▶ [Work order]:
Go through the listing below and write out exactly the lines from the one that mentions "You are a computer-use agent. Image" through the one that mentions "You are a computer-use agent. 1206x678", minus the pictures.

▶ [Dataset extract]:
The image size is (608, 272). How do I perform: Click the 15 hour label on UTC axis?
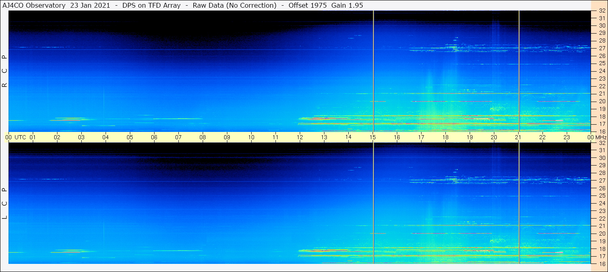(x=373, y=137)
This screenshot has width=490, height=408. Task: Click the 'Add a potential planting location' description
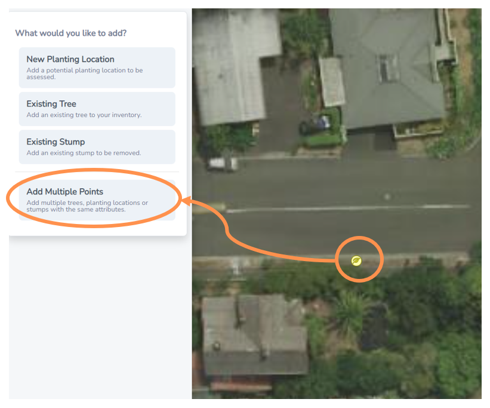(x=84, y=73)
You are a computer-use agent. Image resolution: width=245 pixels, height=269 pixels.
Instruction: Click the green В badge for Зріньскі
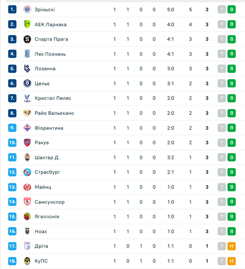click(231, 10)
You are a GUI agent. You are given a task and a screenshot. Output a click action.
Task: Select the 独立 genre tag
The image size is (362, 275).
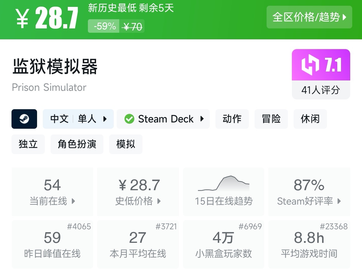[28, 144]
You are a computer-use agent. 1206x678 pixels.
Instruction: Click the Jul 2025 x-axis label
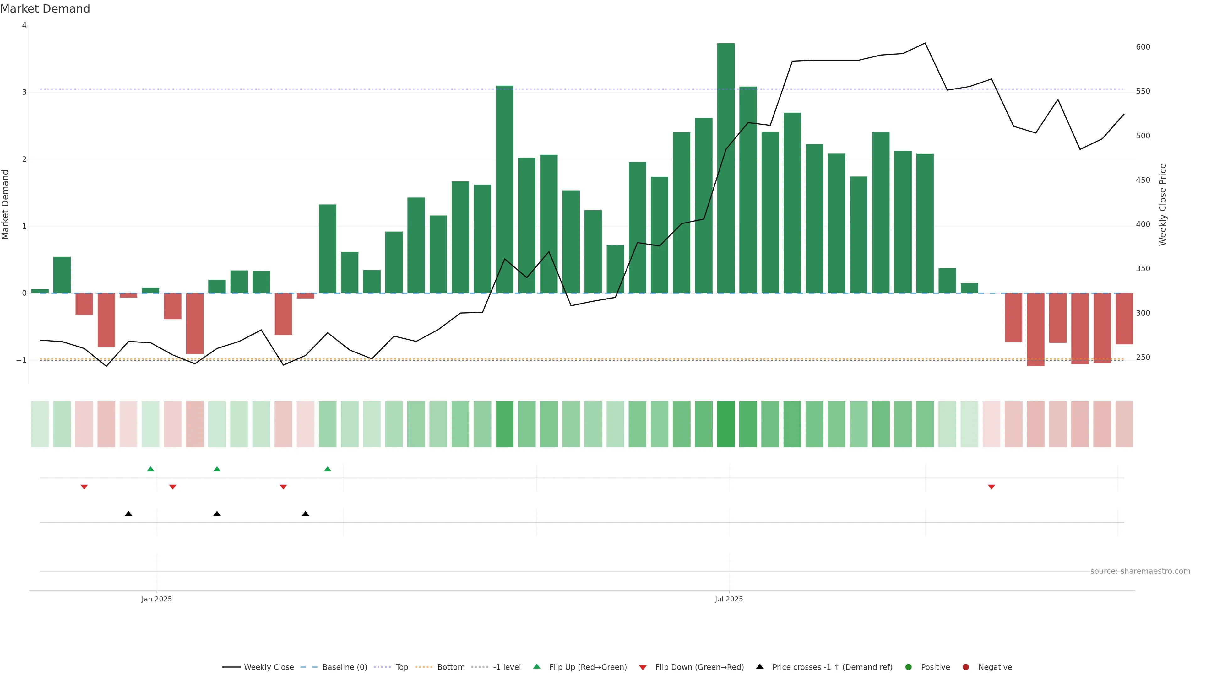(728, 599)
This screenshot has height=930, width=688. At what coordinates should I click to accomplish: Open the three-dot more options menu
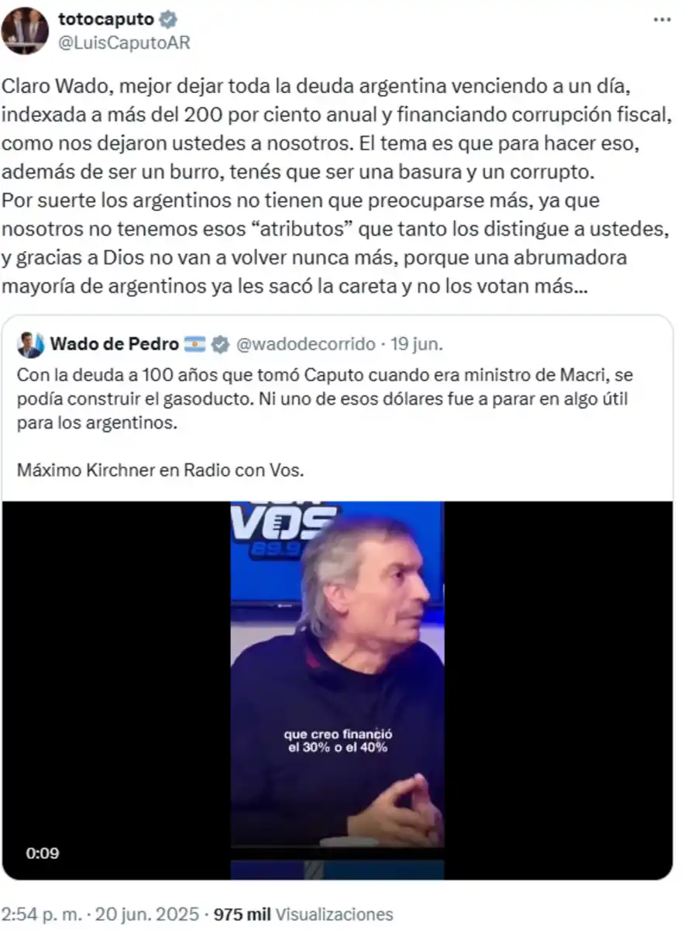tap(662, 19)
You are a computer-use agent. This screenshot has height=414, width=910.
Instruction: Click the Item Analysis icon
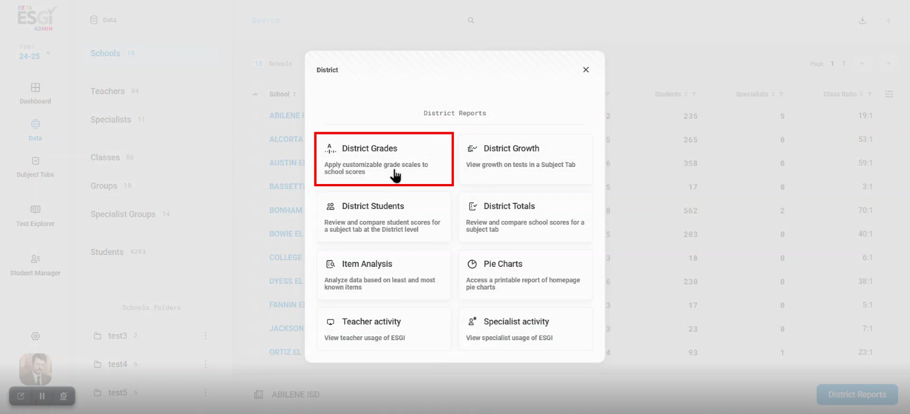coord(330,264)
...
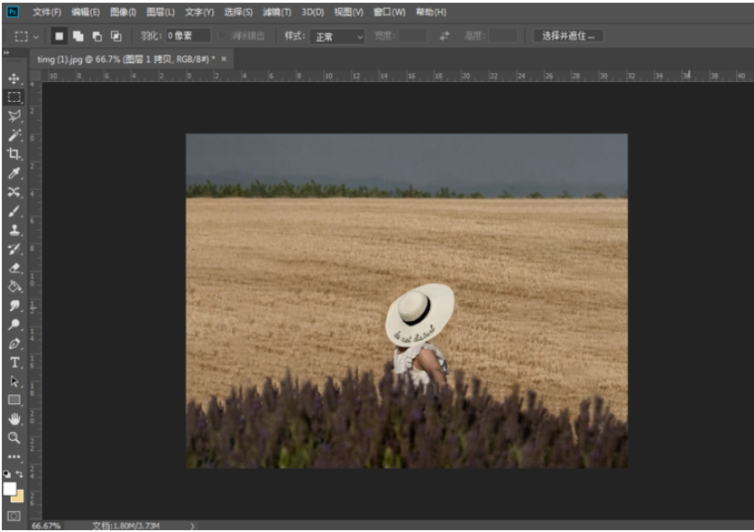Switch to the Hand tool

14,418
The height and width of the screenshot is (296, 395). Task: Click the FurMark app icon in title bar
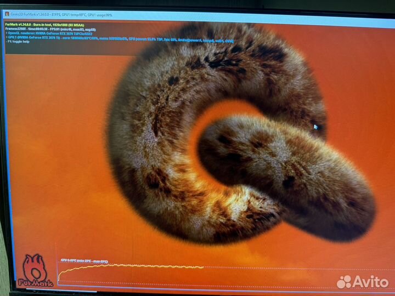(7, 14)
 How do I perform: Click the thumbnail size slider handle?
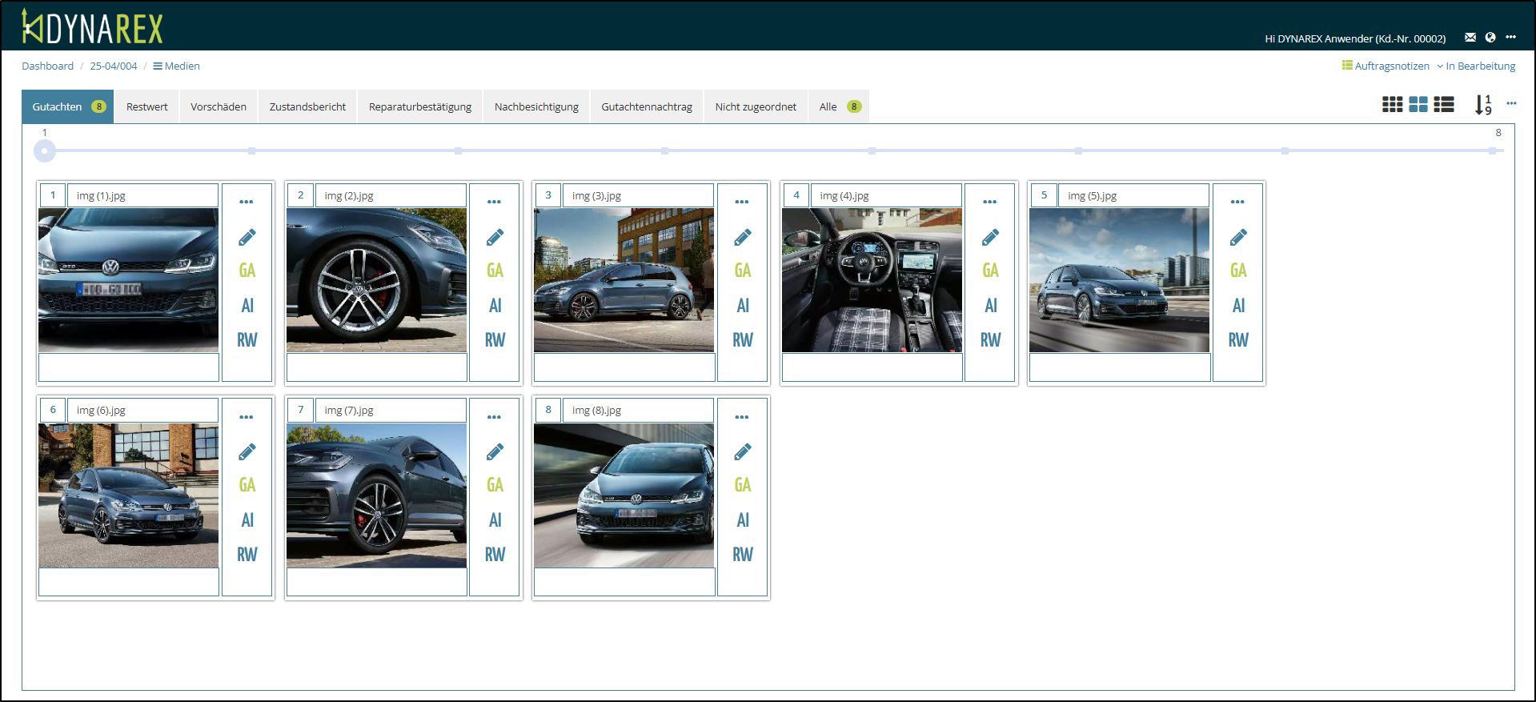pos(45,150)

▶ [Exercise result]:
You are a computer-use agent. Image resolution: width=245 pixels, height=269 pixels.
Instruction: Click the green В badge for Зріньскі
click(231, 10)
You are a GUI agent. You are given a task and a screenshot. Output a click action.
Task: Select the 独立 genre tag
The image size is (362, 275).
[28, 144]
You are a computer-use agent. 1206x678 pixels.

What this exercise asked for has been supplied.